Showing posts with label microsoft research. Show all posts
Showing posts with label microsoft research. Show all posts

14 July 2009

I Fear Microsoft Geeks Bearing Gifts...

Look, those nice people at Microsoft Research are saving science from its data deluge:

Addressing an audience of prominent academic researchers today at the 10th annual Microsoft Research Faculty Summit, Microsoft External Research Corporate Vice President Tony Hey announced that Microsoft Corp. has developed new software tools with the potential to transform the way much scientific research is done. Project Trident: A Scientific Workflow Workbench allows scientists to easily work with large volumes of data, and the specialized new programs Dryad and DryadLINQ facilitate the use of high-performance computing.

Created as part of the company’s ongoing efforts to advance the state of the art in science and help address world-scale challenges, the new tools are designed to make it easier for scientists to ingest and make sense of data, get answers to questions at a rate not previously possible, and ultimately accelerate the pace of achieving critical breakthrough discoveries. Scientists in data-intensive fields such as oceanography, astronomy, environmental science and medical research can now use these tools to manage, integrate and visualize volumes of information. The tools are available as no-cost downloads to academic researchers and scientists at http://research.microsoft.com/en-us/collaboration/tools.

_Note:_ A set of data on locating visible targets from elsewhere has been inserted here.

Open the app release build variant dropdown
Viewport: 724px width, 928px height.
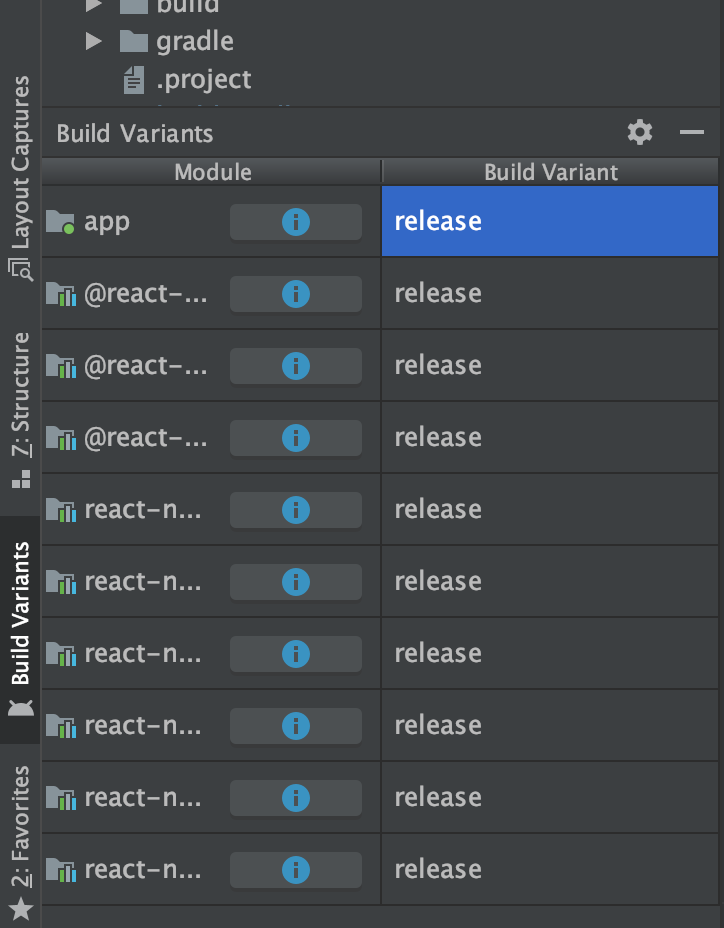tap(549, 221)
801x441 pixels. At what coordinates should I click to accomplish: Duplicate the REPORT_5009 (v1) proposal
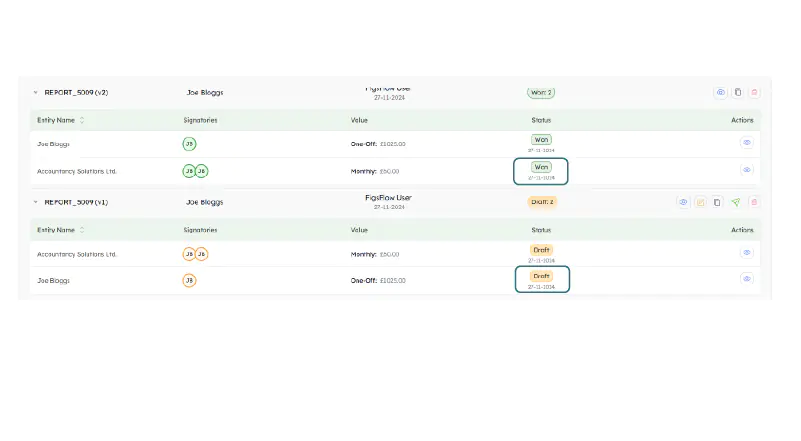click(717, 202)
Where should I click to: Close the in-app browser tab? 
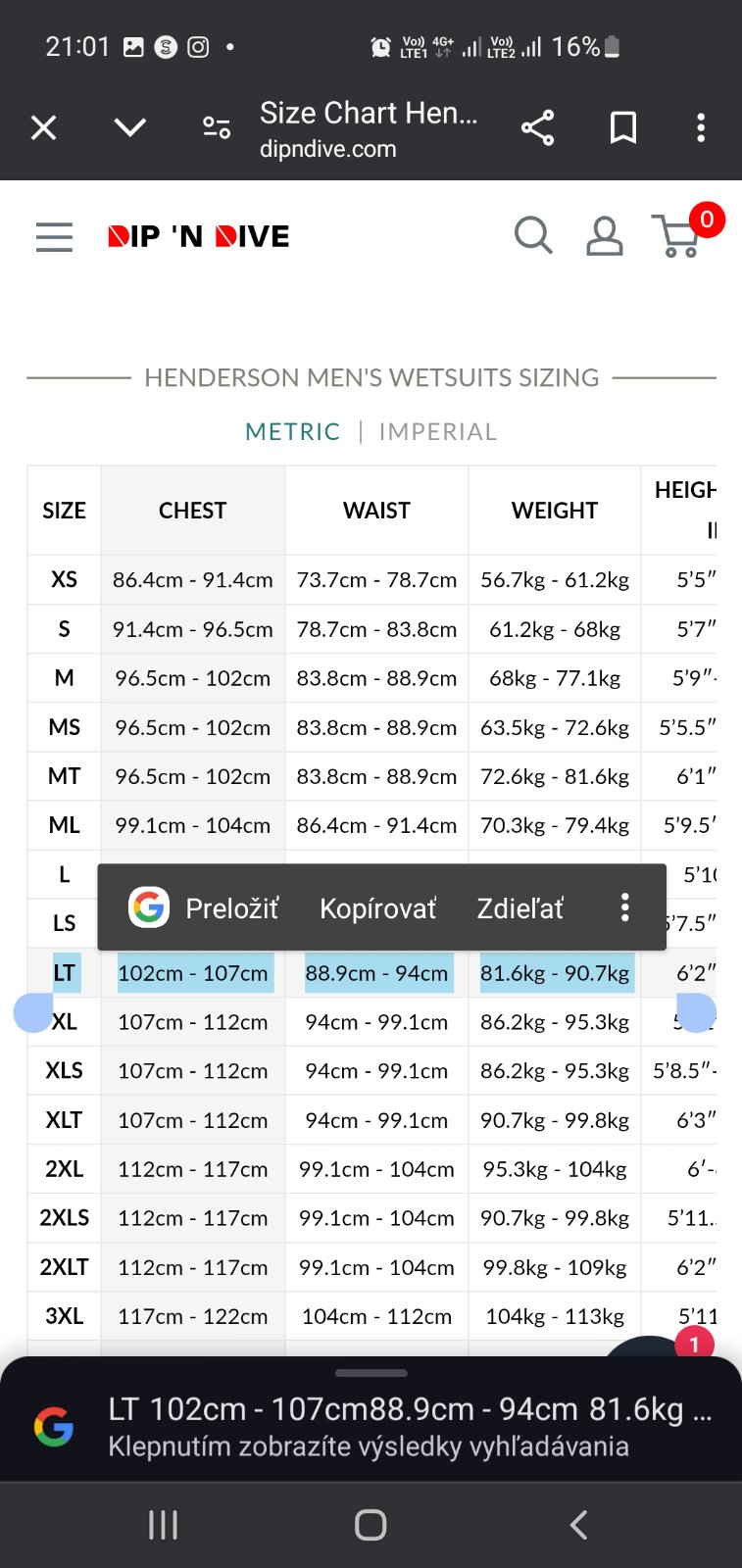44,127
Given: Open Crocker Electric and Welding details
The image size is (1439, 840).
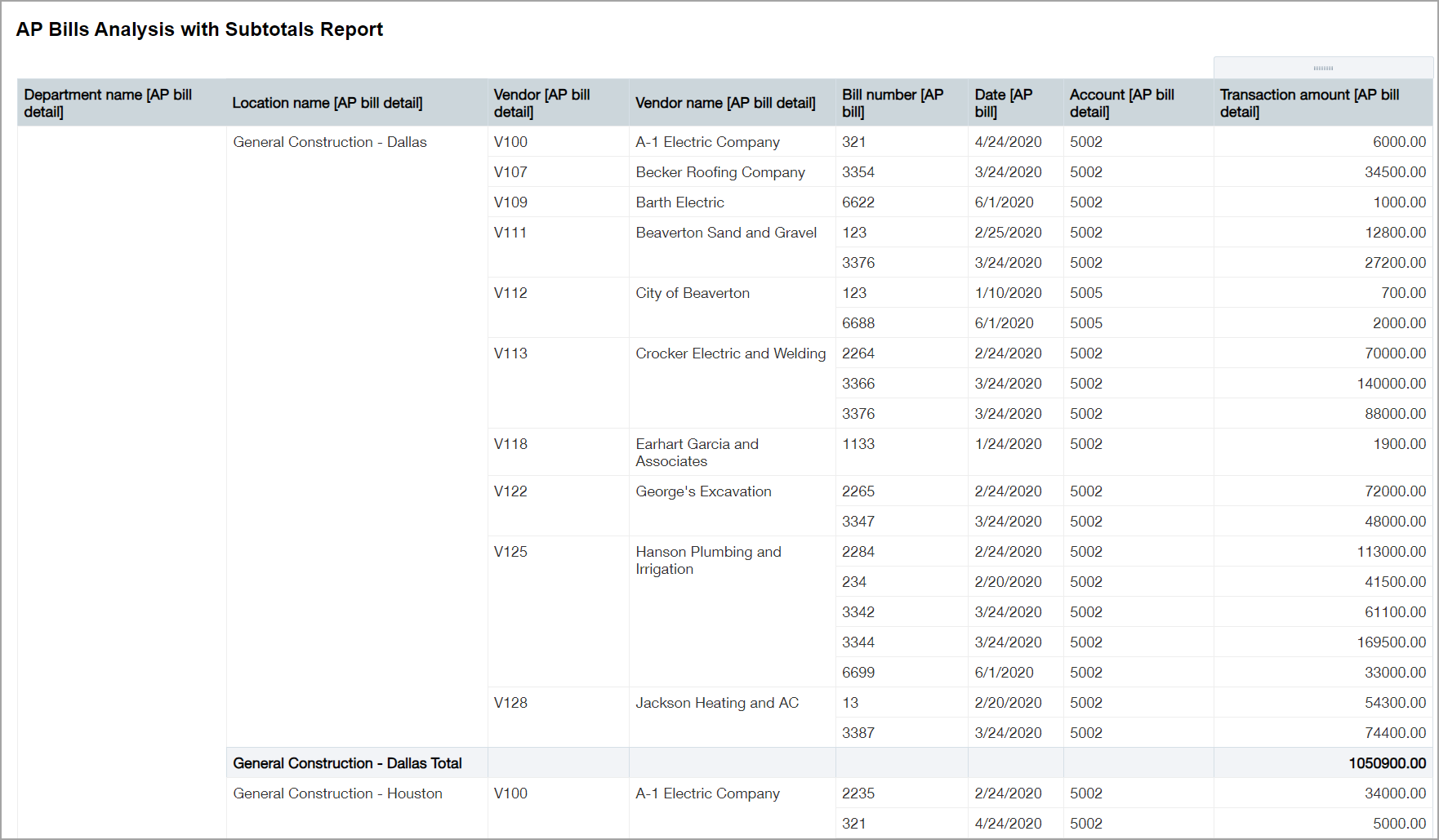Looking at the screenshot, I should 731,353.
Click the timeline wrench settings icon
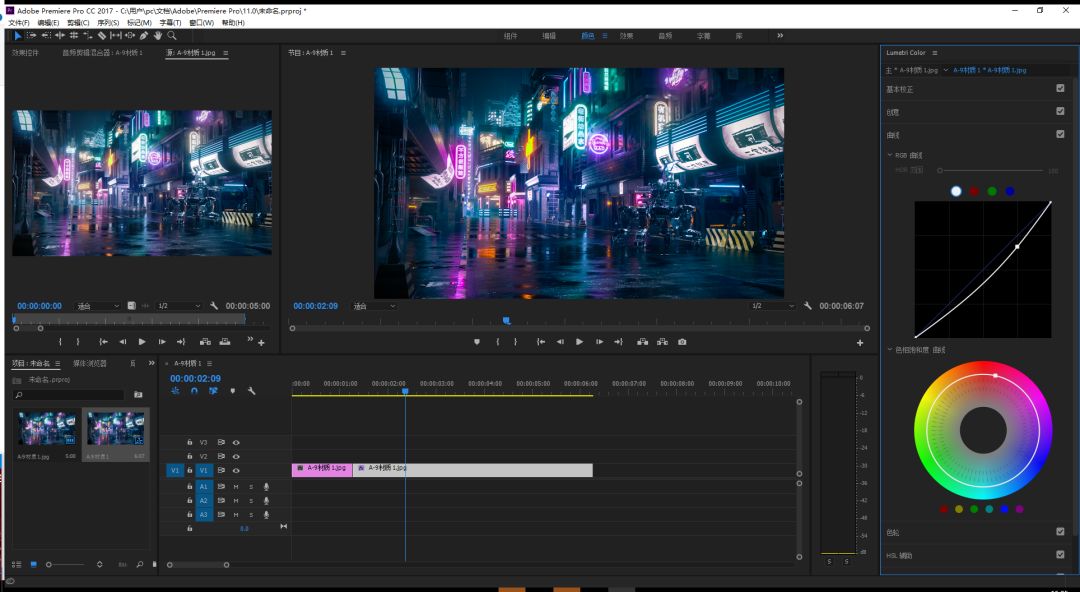1080x592 pixels. pyautogui.click(x=252, y=391)
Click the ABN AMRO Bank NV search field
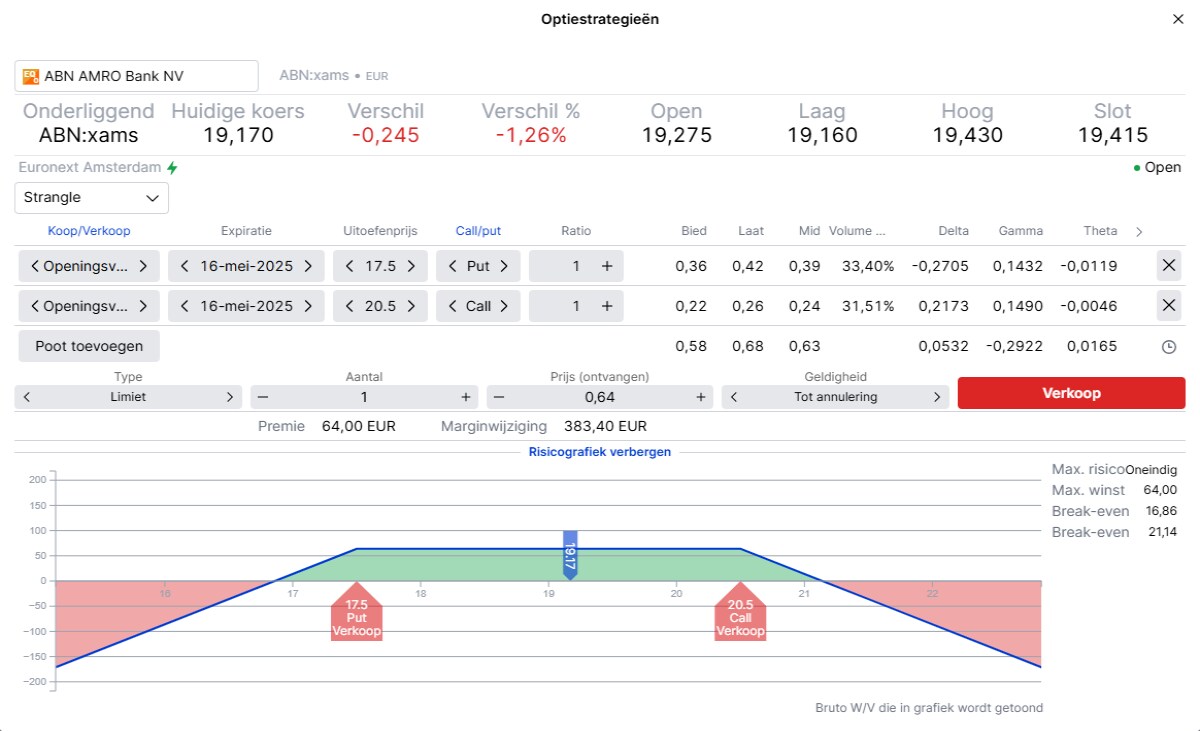Screen dimensions: 1200x731 tap(150, 75)
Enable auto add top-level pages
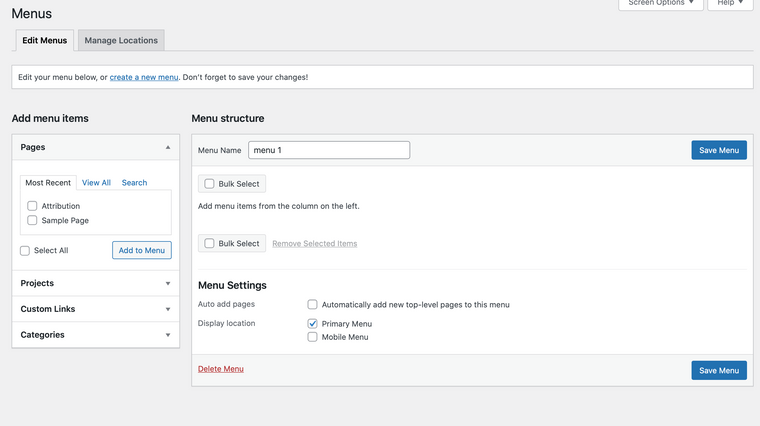The width and height of the screenshot is (760, 426). coord(313,305)
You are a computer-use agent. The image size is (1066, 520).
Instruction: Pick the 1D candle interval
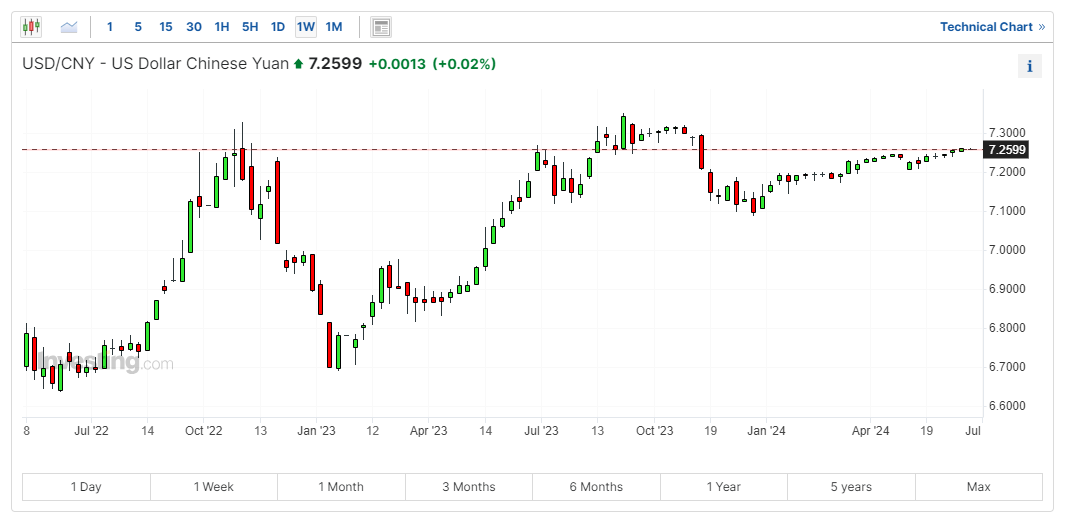278,27
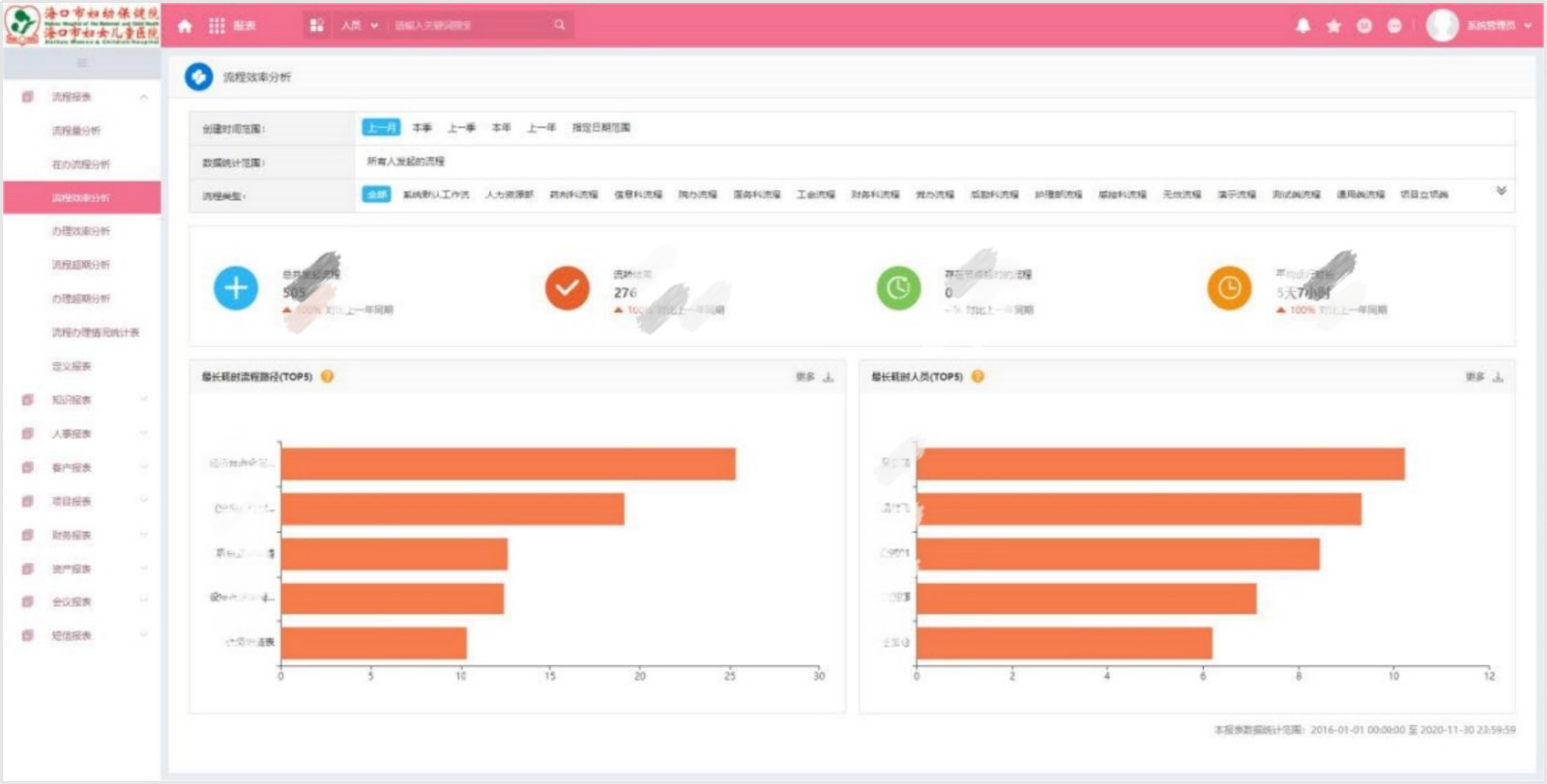Open the 人员 search type dropdown
The image size is (1547, 784).
359,25
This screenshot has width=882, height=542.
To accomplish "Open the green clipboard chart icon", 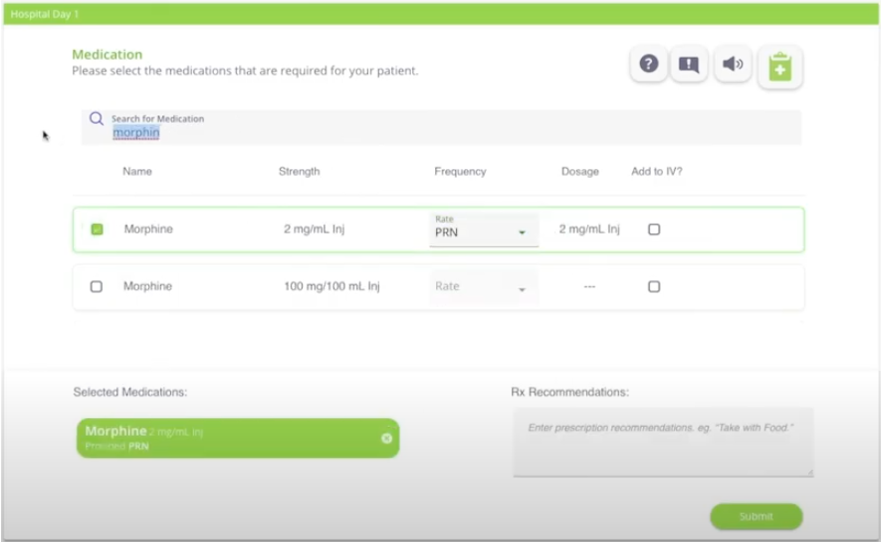I will click(779, 68).
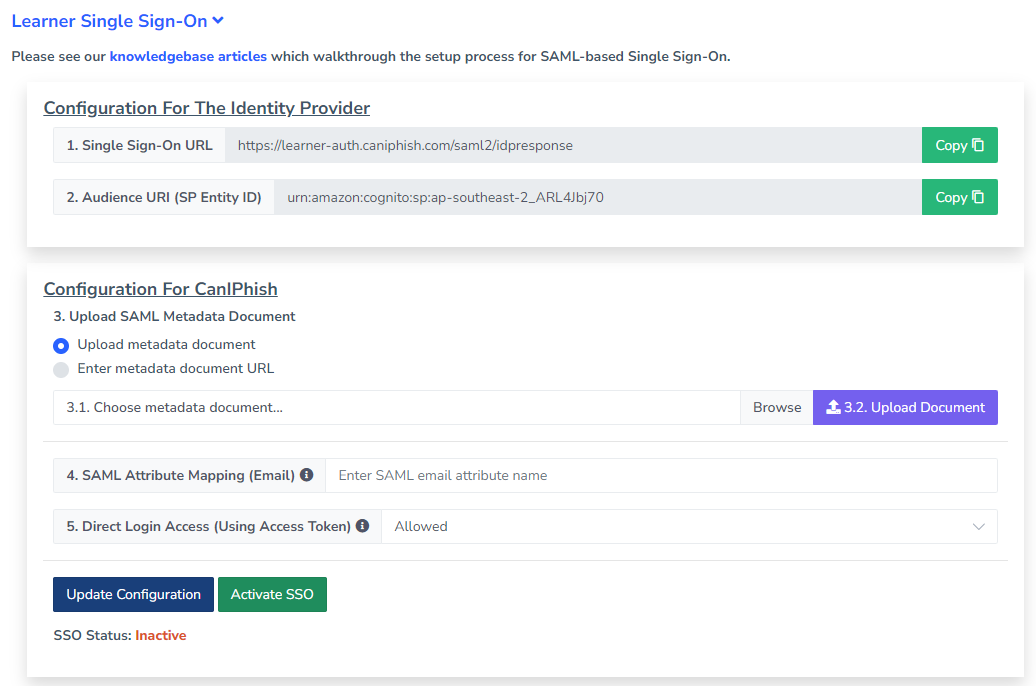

Aw, shucks, isn't that just *so* kind? Doing all this out of the goodness of their hearts? Or maybe not:

Project Trident was developed by Microsoft Research’s External Research Division specifically to support the scientific community. Project Trident is implemented on top of Microsoft’s Windows Workflow Foundation, using the existing functionality of a commercial workflow engine based on Microsoft SQL Server and Windows HPC Server cluster technologies. DryadLINQ is a combination of the Dryad infrastructure for running parallel systems, developed in the Microsoft Research Silicon Valley lab, and the Language-Integrated Query (LINQ) extensions to the C# programming language.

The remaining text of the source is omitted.